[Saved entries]
:::
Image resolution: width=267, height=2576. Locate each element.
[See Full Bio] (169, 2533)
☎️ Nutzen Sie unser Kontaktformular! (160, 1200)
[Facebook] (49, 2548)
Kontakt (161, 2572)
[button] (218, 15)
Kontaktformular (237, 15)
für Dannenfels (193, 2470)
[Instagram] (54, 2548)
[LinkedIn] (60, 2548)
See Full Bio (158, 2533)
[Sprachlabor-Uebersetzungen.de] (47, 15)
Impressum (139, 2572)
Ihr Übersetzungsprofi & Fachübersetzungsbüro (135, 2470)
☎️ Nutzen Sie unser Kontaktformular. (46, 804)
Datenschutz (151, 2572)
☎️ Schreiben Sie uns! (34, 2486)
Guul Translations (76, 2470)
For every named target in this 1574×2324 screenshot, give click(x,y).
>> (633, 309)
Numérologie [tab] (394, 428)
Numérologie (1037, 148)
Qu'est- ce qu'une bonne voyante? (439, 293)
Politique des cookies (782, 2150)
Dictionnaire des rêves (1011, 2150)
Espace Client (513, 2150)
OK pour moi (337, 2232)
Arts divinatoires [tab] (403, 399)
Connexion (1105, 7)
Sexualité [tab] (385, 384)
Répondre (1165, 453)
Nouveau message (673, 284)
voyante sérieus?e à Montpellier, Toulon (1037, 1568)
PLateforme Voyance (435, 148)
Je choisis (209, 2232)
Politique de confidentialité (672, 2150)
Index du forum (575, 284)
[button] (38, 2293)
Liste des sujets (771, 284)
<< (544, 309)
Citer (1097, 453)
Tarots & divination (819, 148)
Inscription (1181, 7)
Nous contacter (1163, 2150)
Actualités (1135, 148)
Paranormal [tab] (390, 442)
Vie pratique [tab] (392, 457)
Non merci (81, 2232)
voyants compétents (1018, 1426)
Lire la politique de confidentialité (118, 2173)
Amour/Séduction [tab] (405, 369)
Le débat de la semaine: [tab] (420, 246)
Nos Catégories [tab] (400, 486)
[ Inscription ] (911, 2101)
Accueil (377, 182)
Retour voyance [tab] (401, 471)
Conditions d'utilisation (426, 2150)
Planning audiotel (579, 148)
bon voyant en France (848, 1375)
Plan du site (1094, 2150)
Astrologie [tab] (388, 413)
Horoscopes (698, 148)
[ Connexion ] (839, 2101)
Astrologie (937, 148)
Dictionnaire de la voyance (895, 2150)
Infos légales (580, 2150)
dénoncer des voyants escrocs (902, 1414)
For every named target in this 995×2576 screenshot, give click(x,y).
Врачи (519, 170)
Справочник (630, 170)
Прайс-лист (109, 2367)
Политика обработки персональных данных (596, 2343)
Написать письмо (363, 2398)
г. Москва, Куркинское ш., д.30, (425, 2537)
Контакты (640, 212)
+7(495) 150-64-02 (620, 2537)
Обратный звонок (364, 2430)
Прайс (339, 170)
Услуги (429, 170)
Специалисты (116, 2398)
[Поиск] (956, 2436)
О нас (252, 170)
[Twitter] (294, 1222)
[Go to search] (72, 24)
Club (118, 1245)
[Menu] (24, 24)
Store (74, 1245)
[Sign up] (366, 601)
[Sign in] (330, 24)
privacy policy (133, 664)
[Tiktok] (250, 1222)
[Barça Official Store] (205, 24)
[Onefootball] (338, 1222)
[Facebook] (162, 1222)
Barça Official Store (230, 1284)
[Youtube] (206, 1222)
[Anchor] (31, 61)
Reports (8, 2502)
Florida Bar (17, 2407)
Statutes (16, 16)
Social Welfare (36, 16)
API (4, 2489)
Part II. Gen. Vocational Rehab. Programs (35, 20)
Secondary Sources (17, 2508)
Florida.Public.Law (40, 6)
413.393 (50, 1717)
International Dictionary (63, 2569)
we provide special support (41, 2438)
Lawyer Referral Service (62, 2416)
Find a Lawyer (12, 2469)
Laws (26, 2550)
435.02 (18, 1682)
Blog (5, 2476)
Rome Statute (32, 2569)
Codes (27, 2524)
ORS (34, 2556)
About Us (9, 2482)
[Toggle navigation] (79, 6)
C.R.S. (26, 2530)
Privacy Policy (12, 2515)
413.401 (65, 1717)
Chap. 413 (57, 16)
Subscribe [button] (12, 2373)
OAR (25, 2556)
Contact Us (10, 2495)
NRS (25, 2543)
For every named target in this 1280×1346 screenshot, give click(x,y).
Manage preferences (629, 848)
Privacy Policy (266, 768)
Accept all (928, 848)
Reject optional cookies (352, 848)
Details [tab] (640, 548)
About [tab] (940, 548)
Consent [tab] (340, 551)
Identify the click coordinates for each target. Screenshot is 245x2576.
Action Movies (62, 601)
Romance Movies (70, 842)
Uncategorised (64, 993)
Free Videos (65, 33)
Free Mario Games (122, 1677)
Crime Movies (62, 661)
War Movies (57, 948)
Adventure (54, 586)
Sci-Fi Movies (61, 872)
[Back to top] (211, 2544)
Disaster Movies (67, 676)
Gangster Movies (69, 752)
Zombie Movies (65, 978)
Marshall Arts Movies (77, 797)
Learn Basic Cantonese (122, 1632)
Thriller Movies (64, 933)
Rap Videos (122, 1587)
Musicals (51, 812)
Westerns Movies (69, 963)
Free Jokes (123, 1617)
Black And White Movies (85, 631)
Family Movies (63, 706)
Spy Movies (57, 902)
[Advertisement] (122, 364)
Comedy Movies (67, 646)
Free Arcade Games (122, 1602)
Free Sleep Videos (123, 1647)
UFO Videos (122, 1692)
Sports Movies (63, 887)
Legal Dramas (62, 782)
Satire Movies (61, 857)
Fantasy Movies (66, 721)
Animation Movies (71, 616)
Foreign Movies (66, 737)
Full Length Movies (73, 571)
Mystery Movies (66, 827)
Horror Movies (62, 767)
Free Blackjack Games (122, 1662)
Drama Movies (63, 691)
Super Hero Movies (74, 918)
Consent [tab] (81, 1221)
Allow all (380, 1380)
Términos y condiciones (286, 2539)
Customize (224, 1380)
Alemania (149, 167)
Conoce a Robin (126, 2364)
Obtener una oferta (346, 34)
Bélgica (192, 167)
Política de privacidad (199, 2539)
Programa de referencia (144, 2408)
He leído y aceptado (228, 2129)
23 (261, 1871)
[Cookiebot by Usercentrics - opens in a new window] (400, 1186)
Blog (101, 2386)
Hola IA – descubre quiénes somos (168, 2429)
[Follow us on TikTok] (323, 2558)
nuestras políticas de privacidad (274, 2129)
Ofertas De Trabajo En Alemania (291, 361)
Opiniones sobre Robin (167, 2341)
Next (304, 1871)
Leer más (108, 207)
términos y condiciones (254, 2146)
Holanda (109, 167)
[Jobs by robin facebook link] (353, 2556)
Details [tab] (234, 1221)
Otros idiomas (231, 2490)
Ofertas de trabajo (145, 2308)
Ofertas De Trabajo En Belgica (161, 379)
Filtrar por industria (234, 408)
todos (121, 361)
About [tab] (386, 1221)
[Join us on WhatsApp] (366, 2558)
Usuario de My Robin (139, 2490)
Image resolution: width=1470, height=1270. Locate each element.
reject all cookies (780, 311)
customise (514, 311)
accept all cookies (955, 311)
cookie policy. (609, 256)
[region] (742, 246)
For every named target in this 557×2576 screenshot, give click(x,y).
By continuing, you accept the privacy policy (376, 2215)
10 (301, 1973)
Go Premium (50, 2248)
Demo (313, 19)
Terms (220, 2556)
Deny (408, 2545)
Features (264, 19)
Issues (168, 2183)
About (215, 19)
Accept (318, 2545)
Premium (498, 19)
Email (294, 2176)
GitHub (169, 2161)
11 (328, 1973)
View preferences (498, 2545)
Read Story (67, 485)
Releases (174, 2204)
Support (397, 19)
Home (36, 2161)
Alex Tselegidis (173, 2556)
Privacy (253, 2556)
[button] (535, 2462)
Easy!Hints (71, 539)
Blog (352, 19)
:::
WHAT YOU WILL DO: Which of the lines above include the word "preferences"? Copy each of them.

EXERCISE ANSWER:
Manage preferences (629, 848)
View preferences (498, 2545)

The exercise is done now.